= Rudolf Krahmann =

Rudolf Krahmann (1896 - 1971) was a German geophysicist who was instrumental in discovering one of the richest gold fields of South Africa.

Krahmann was born in Berlin; his father was a professor of Mining Economy at the University of Berlin. As a young man, Krahmann studied economic geology, before taking a job as a prospector for which he travelled extensively (Austria, Hungary, Romania, Poland, Spain, Java, Australia, New Zealand). In the course of this work, he developed a method of prospecting by means of a magnetometer.

In February 1930, Krahmann and his wife Gertrud emigrated to South Africa. A few months later, while sitting on a hill near Krugersdorp, an area already famed for its gold, he noticed that his compass was being deflected by rocks that were rich in iron. He realized that he could search for gold indirectly, by using a magnetometer to trace the iron-rich shales associated with the deep gold deposits of the Witwatersrand. This soon led to the discovery of two immense deep gold deposits, the Carbon Leader Reef and the Ventersdorp Contact Reef, and the establishment of a number of new gold mines.
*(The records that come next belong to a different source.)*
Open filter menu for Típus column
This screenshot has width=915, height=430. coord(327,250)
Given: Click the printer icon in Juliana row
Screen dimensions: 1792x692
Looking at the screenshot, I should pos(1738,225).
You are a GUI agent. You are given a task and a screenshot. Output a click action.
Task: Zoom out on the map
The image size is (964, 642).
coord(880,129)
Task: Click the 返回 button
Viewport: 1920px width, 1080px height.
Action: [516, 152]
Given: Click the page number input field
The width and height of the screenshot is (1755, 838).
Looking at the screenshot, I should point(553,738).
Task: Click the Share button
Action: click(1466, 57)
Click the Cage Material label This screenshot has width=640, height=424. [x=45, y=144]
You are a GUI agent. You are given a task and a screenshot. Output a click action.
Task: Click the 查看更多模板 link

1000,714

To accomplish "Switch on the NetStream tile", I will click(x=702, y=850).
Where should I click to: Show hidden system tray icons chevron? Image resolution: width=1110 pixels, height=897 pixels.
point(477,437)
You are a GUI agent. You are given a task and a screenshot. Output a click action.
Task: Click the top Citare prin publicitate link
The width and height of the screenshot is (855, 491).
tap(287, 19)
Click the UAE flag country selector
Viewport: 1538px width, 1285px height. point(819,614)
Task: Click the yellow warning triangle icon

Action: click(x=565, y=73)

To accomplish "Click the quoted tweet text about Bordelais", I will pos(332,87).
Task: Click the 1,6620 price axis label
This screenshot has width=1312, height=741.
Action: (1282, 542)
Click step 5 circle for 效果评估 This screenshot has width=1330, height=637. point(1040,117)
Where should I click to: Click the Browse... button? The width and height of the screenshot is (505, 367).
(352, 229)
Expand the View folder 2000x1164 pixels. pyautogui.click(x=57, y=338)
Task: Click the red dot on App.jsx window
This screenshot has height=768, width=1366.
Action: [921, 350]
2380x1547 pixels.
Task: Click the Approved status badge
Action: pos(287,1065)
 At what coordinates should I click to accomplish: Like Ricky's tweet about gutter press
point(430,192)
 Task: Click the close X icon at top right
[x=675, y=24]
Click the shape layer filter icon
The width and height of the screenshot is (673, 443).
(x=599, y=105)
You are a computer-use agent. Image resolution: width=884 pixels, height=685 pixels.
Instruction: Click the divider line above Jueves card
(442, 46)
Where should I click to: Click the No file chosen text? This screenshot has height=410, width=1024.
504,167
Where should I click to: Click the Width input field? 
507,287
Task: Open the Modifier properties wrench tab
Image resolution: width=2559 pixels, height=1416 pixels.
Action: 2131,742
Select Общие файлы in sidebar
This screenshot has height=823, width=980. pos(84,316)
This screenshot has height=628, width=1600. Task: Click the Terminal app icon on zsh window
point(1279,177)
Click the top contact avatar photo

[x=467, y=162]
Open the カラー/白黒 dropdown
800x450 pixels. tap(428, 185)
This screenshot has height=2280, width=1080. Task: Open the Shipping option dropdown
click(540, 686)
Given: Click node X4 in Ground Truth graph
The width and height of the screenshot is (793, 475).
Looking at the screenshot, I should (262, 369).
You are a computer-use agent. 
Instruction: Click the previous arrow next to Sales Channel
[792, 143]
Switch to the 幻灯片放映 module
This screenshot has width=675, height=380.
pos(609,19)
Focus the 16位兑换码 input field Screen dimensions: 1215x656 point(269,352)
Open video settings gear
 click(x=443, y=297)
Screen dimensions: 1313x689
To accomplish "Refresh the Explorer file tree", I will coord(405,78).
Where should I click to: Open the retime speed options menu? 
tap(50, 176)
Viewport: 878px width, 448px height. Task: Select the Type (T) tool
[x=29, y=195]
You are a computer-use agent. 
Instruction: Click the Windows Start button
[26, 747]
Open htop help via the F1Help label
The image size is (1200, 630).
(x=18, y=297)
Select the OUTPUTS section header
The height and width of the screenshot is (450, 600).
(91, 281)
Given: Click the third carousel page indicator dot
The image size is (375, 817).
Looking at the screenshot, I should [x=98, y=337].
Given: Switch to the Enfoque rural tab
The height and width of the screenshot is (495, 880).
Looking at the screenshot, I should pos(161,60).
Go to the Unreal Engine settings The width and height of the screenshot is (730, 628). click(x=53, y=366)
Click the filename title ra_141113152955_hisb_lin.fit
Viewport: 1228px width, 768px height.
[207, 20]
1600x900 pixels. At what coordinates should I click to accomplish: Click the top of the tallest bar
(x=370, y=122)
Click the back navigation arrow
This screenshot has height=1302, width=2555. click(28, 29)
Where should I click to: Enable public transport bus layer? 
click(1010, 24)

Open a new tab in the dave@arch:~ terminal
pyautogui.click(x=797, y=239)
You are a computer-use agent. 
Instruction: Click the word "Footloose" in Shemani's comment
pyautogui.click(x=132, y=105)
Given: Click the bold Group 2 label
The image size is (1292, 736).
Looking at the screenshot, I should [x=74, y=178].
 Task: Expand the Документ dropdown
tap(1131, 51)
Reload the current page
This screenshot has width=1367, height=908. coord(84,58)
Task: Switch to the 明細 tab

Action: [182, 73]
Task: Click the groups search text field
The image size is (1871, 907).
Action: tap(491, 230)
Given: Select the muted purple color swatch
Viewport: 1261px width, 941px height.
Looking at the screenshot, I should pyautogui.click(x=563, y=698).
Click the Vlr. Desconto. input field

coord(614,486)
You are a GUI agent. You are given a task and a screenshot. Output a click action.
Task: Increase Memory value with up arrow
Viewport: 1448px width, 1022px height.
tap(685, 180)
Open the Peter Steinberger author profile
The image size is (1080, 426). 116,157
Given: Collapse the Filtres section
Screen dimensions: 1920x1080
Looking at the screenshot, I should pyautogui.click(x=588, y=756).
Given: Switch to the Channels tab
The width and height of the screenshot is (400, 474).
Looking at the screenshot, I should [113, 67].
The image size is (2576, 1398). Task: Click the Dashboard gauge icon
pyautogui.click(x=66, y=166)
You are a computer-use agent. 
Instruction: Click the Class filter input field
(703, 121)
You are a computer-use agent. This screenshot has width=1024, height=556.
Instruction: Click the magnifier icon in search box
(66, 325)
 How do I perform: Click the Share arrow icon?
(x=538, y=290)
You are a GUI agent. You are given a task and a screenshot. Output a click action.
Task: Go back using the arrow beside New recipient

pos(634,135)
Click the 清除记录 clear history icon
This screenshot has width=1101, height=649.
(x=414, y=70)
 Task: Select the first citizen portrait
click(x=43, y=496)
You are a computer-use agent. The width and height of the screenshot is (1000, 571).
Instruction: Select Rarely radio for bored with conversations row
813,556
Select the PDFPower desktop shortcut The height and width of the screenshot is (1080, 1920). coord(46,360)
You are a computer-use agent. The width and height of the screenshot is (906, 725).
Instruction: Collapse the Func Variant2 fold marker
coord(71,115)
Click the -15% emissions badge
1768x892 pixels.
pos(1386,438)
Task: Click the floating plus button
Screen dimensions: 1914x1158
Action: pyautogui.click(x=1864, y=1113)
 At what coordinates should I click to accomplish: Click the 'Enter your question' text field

Krahmann was a supporter of the Nazi party, and at the start of the second world war, he was interned in South Africa and then repatriated to Germany in 1944. In 1945 he was arrested by the Soviets, and spent more than three years as their prisoner in eastern Germany. He and his wife returned to South Africa in 1950.

In honor of Krahmann’s achievements, the highest award of the South African Geophysical Association is named the Krahmann Memorial Medal.